We strive to create an environment conducive to many different types of research across many different time scales and levels of risk.
We introduce a population dynamics foundation model and dataset able to easily be adapted to solve a wide array of geospatial problems across health, socioeconomic, and environmental tasks.
The relationships between a population of people, their health outcomes, and their local contexts can be very complex. Nevertheless, developing an understanding of these population dynamics can be crucial for addressing complex social problems, such as disease, economic security, disaster response, and much more. Despite the importance, however, accurate predictions for these population dynamics have been elusive for decades and remain a challenge for researchers, policymakers, and businesses.

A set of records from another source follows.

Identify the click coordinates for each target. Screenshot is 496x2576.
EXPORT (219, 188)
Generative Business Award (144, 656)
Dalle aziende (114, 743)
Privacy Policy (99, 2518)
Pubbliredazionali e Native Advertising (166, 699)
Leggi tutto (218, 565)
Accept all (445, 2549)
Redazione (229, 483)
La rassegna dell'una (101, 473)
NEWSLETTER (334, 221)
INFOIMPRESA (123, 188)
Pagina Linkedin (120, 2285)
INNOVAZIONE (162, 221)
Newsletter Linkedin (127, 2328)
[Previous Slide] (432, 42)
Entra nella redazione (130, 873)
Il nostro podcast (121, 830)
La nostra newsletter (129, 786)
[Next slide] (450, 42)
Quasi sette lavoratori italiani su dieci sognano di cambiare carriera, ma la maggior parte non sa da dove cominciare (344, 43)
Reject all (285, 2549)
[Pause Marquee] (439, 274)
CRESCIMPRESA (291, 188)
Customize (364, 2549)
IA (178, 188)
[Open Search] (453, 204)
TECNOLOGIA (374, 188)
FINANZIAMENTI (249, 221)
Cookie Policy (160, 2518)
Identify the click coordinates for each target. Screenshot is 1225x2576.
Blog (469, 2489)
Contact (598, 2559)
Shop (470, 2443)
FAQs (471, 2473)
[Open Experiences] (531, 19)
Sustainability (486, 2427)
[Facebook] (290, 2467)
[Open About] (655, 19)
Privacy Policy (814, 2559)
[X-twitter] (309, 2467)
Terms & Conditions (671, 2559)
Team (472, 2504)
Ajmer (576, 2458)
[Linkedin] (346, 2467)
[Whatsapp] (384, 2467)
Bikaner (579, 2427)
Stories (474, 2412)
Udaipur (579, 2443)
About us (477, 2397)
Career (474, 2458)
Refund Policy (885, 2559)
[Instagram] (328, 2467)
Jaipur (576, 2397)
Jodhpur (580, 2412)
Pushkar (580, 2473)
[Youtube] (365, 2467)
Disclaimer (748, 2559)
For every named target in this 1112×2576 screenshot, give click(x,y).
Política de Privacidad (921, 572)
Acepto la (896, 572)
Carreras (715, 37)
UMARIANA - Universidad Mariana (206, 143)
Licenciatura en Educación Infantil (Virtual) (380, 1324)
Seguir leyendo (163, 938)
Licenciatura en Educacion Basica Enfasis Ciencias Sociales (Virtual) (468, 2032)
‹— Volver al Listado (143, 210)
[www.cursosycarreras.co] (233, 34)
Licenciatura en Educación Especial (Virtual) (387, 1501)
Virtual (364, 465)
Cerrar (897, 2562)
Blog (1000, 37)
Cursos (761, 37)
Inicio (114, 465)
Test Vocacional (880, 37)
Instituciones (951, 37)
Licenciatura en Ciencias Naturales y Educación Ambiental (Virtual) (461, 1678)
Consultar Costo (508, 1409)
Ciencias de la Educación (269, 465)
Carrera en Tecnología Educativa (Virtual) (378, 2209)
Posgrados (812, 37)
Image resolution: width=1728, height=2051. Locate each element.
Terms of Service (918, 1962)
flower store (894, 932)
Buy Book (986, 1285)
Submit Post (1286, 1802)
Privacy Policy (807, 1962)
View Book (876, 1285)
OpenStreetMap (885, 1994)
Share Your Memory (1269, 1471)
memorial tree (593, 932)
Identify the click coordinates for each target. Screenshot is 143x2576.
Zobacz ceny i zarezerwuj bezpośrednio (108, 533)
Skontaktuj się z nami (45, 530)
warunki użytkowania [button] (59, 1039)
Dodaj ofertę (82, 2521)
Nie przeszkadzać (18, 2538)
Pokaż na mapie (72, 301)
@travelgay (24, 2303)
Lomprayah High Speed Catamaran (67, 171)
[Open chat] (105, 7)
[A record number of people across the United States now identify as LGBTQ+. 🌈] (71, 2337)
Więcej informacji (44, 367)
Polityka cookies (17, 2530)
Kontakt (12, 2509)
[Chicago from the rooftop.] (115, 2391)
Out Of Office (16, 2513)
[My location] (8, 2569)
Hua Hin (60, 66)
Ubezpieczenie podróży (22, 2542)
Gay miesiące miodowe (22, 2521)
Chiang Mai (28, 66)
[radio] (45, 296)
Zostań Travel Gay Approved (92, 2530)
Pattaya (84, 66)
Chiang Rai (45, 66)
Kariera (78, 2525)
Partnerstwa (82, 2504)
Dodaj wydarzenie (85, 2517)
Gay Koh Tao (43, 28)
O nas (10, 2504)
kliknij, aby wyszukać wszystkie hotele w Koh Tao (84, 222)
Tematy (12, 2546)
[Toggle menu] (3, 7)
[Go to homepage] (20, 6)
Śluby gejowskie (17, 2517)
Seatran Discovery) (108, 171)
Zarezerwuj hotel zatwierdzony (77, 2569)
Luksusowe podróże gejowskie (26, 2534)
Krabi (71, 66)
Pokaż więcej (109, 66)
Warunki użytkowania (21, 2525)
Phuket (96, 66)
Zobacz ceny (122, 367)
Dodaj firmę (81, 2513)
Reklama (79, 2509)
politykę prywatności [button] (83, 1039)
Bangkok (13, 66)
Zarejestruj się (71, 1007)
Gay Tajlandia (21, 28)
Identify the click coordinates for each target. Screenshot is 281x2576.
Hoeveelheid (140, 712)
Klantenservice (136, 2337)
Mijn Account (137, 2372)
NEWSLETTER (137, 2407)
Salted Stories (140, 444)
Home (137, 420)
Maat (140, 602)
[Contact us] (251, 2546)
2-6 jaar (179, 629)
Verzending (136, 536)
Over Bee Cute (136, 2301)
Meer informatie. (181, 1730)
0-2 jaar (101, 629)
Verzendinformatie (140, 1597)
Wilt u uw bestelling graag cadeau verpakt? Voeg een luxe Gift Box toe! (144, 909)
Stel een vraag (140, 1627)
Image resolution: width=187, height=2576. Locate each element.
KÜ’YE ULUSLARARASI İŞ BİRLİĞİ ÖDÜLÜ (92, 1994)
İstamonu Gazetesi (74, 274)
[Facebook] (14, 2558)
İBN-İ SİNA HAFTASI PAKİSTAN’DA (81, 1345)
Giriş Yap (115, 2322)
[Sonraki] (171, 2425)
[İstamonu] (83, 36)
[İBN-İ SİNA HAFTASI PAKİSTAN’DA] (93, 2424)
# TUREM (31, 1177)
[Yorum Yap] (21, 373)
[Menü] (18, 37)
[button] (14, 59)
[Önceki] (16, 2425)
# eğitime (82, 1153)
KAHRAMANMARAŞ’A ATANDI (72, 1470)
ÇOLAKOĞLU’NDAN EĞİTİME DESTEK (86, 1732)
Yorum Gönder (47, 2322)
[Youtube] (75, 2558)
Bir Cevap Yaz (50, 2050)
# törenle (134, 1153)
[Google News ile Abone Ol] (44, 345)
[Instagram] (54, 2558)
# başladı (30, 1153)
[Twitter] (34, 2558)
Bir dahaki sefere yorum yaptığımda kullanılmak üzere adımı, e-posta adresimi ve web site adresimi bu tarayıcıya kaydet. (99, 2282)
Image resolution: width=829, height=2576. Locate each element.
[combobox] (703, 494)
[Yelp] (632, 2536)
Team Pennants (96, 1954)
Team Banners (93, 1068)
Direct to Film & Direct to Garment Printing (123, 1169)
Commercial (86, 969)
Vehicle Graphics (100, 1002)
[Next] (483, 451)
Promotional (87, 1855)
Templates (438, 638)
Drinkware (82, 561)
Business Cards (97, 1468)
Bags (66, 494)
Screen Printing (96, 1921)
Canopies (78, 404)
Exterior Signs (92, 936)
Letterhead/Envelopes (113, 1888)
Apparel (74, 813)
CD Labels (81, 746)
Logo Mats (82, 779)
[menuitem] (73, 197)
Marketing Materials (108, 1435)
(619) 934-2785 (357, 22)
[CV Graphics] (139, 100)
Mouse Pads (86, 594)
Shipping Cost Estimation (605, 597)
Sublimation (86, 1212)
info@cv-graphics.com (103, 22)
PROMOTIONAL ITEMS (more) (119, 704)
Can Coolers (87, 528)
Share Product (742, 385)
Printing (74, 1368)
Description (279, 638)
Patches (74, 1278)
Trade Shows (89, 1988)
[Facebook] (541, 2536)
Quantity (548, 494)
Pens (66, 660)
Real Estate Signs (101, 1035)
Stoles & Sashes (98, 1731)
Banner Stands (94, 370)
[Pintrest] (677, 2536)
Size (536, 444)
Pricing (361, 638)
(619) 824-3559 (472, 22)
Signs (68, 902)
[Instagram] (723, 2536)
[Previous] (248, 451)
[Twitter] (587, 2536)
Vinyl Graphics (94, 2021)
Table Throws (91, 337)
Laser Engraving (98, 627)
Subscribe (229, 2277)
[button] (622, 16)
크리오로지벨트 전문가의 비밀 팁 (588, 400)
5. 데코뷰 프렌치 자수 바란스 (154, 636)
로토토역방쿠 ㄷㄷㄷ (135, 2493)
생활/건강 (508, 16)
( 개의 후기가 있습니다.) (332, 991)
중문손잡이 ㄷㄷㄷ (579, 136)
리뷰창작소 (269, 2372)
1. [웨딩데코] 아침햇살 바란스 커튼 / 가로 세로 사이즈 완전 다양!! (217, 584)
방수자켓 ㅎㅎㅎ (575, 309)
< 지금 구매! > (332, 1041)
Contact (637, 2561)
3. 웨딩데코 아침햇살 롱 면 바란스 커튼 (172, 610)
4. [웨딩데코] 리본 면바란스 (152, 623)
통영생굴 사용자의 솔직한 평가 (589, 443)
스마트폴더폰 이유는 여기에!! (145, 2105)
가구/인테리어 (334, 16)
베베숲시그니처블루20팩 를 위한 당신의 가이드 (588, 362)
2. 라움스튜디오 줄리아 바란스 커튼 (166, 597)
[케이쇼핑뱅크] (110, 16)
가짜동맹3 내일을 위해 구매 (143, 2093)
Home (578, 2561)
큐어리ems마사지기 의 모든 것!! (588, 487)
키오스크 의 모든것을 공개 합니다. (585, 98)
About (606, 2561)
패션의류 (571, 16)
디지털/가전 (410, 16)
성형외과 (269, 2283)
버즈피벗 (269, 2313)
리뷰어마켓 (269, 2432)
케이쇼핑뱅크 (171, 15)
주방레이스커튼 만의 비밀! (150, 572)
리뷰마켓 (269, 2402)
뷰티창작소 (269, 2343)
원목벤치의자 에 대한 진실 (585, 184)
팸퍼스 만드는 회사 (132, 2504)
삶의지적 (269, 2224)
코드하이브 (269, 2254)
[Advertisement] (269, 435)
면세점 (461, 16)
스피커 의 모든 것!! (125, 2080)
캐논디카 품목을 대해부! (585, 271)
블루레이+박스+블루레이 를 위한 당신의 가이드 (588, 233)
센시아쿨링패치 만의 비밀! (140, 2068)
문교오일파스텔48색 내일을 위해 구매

Traditional approaches to understanding population dynamics tend to rely on data from censuses, surveys, or satellite imagery. While valuable, these types of data each have their own unique shortcomings. Censuses, though comprehensive, are infrequent and expensive; surveys can offer localized insights, but often lack scale and generalizability; and satellite imagery provides a broad overview, but lacks granular detail on human activity. In an effort to mitigate some of these shortcomings, over the years Google has designed, built, and shared a wealth of datasets that offer unique insights into population behavior, including Google Search Trends, COVID-19 Community Mobility Reports, and Access to Emergency Obstetrics Care.